**** Исходный фрагмент

Читаем Разговоры с зеркалом и Зазеркальем полностью

Сидония Смит развивает подобную же мысль, говоря о том, что женщина-автобиограф все время имеет в виду реакцию читателя, стоящего на позициях господствующего патриархального дискурса. В собственных декларациях и избираемых «нарративных структурах она обнаруживает свое понимание возможности чтения (интерпретации), которому она может быть подвергнута со стороны публики, в чьих руках власть над ее репутацией»[107], то есть всегда помнит, что ее женский текст будут читать именно как женский, а значит, иначе, чем мужской. По мнению Смит, адресат женской автобиографии, по крайней мере до XX века, — это мужское «ты», «он», тот, кто представляет доминантный порядок в качестве судьи с позиции существующей идеологии гендера. «Как арбитр, молчаливый партнер автобиографического контракта он получает привилегию власти»[108]. Текстовые стратегии женской автобиографии строятся в двойственной перспективе: «остро чувствуя ожидания читателя и свои, часто находящиеся в конфликте с последними, желания, она (женщина-автобиограф. — И.С.) осуществляет иногда элегантный, иногда судорожный баланс между прогнозируемыми читательскими ожиданиями и ответными авторскими маневрами»[109].

Возвращаясь к концепции Стантон, надо отметить, что для нее автогинография — это реализация (или попытка реализации) задачи, которая по определению кажется неисполнимой: «конституировать женский субъект в фаллоцентрической системе, которая определяет ее как объект, как несущественное другое мужчины. <…> Авторизованное письмо о себе, создание Себя (своего Я) в акте письма („graphing of the auto“) было актом самоутверждения, которое одновременно и отвергало, и сохраняло женский статус»[110].

Но, сосредоточиваясь на этом самоосвобождающем акте письма, выбрасывая «bio» из жанровой дефиниции, говоря о «смерти женщины-автора», деконструирующей навязанную ей социокультурную роль в самом акте автописьма, Стантон обсуждает и возникающее в этом случае противоречие: подпись, женское имя автора в конце текста в определенном смысле дезавуирует эти деконструктивные усилия, «постоянно генерируя ограниченное и искаженное чтение»[111].

С другой стороны, игнорируя подпись, мы перечеркиваем все усилия вывести женское творчество из культурной невидимости. Выбрасывая «bio» во имя «gino», мы как бы в конце концов делаем избыточным и последнее. Стантон оставляет это методологическое противоречие, ясно выраженное в ее статье, неразрешенным, предпочитая открытый финал отступлению или поражению.

Нецелостный, нестабильный женский субъект

В некоторых других феминистских исследованиях позиция Стантон критикуется или смягчается. Так, в Предисловии к составленному ими сборнику статей Белла Бродски и Целесте Шенк (Bella Brodzki & Celeste Schenck) пытаются использовать деконструктивизм и постструктурализм не как универсальные философские концепции, а как собрание методов или даже методик, которые можно использовать с прикладными целями — в частности, для нужд феминистской критики.

********

- **Короткое задание 1**:
Перепишите часть текста о женской автобиографии, которая начинается со слов "Нецелостный, нестабильный женский" и заканчивается словами "нужд феминистской критики.". Вместо "феминистских исследованиях" поставьте "феминистских работах".
- **Короткое задание 2**:
Кого, по мнению Смит, текст о женской автобиографии называет ее адресатом, по крайней мере до XX века?
- **Короткое задание 3**:
Продолжите текст о женской автобиографии, начав сразу после его последнего предложения.

**** Исходные данные

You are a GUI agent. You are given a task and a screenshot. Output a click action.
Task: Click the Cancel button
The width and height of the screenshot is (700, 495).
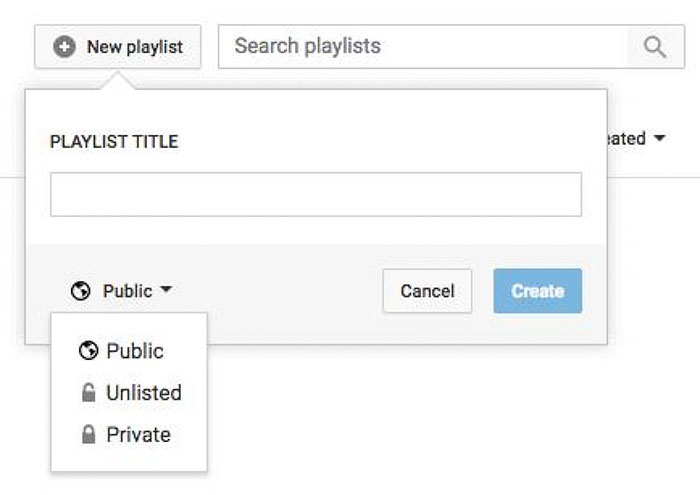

********

- **Ответ на задание 1**:
Нецелостный, нестабильный женский субъект

В некоторых других феминистских работах позиция Стантон критикуется или смягчается. Так, в Предисловии к составленному ими сборнику статей Белла Бродски и Целесте Шенк (Bella Brodzki & Celeste Schenck) пытаются использовать деконструктивизм и постструктурализм не как универсальные философские концепции, а как собрание методов или даже методик, которые можно использовать с прикладными целями — в частности, для нужд феминистской критики.

- **Ответ на задание 2**:
Это мужское «ты», «он», тот, кто представляет доминантный порядок в качестве судьи с позиции существующей идеологии гендера.

- **Ответ на задание 3**:
Деконструкция, с их точки зрения, помогла увидеть в женских автобиографиях другой субъект. Вместо целостного и репрезентативного Я традиционной мужской автобиографии, в женских текстах уже на протяжении нескольких веков мы встречаем проявление «нерепрезентативной, рассыпанной, вытесненной субъектности»[112].

Автор-повествовательница женской автобиографии мечется между приспособлением к существующим социокультурным конвенциям и вызовом им; она все время находится в состоянии перемещения, нестабильности, в ситуации «между», изображая Я, которое невозможно зафиксировать или назвать, определить.

Женские авторы, о которых пишут Бродски и Шенк (речь идет о Chavendish и Stain), нашли способ «изменить подпись внутри конвенциональности женской идентичности и автобиографической репрезентативной самости, время от времени используя двусмысленность своего партнерства со значащими другими»[113]. То есть они изобретают стратегии постоянного перемещения, уклонения от отождествления с той или иной ролью, как конвенциональной, так и необычной. Это обусловлено реалиями их жизни, и потому, с точки зрения Бродски и Шенк, Стантон не права, выбрасывая «bio» из «автобиографии», что ведет к игнорированию классовых, расовых, сексуальных и прочих особенностей. Неразрешимое для Стантон противоречие Бродски и Шенк устраняют компромиссом: они полагают, что надо говорить о женском авторе, но не отождествлять его простодушно с протагонистом.

Идеи о децентрированном, фрагментарном Я, обнаруживающем «трещины женской прерывности» в женской автобиографии, в отличие от целостного, единого авторитарного Я традиционного мужского автобиографического канона, развивает (хотя с другой мотивацией, опираясь в основном на Лакана) и Сари Бенсток (Shari Benstock)[114].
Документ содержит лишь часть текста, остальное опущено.